Fun point two cards could use exactly the same driver and same OS loaded firmware blob due to the cards being made in different months 1 card could have any mix of the 3 problems and the other card could be 100 percent fine with the cards included default firmware. Yes this Deblob stuff has not added firmware version blacklists and this is kind of critical. Yes blacklist for case of X wifi card contains Y default firmware that card should not be fired up because Y version firmware is illegal now due to some rule change so keeping user safe. Yes user could be annoyed their card is not working. Of course the default Linux kernel does not need this because the default Linux kernel sees that card sees it has firmware blob for card and send current legal version into card so completely removing need to keep blacklists of cards with illegal firmware..

Yes adding blacklist system equals keeping a lot more data on card and firmwares revisions. Doing deblobing correctly is not simple process.

Linux-libre has a very dangerous false idea that if the firmware is on the cards its safe to use. The reality its not. Radio laws in most countries sux by the way. Vendor who makes the device is not legally liable in most countries as long as they have provided update firmware by some means instead the user is if they have decide not to use the update. Yes failure to load the OS firmware blob for your wifi card or install and update vendor drivers under windows legally leaves you as user of device responsible for the fines for any radio infraction the wifi card causes in most countries due to using out of date firmware.

blackiwid I know this is long but the problem is this is not simple. I do class personal security to include not doing actions bad enough to get fined that you have no assets left illegal usage of radio items can do that quite quickly. Deblobing the kernel by the Linux-libre group has not taken the legal risks to users of their kernel into account if they had they would have added a blacklist system and be aware they need to be working closely with vendors and regulators to fill in that blacklist data.

You use excuses rare exceptions to justify the 100%, just because for 1% of the blobs there might be good reasons, let's say wifi, you could build a switch or not load the driver to deactivate that in your pc done, everything else should be open in a normal pc.

With modems on a cell phone deactivate it by default, or heck even sell phones without cellular garbage at all but a sip contract...

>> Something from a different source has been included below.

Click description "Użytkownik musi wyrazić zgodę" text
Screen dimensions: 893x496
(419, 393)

If the laws are evil and require evil behavior, lobby to get rid of this fascist laws, create laws that they never need a mobile number but accept sip phone numbers and no sms requirements but force them to other other methods.

Nothing is just some physical logical necessarily some evil people decided somewhere something wrong to make people take their freedom away.

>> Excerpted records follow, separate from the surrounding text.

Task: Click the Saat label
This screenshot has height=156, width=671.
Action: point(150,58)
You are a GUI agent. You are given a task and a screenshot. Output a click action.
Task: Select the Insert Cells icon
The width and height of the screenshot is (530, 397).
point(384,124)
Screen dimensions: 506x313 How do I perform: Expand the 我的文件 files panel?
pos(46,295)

As you say in the law this 10.000 dollar shit is in, but it's only a theoretical maximum last effort thing, there must be malice included or somebody must gone out of their way to abuse that before a judge likely sentence that amount.

We have tons of laws that go to far, should I shoot police man because the laws gave them fascist abilities to take you away without a charge for many days before they have to give you a lawyer... like 9/11 laws.

You can't point to evil laws and say, it's not evil to do that because the evil law forces you to do it.

Yes as company you have to navigate that, but not by defending this practices but give ways to mitigate them (like toggles) and publicly shame this fascist politicians and other actors and opposing it.

As german people that just followed the orders in ww2 times they still got sentences for following the law the law is no excuse for evil behavior.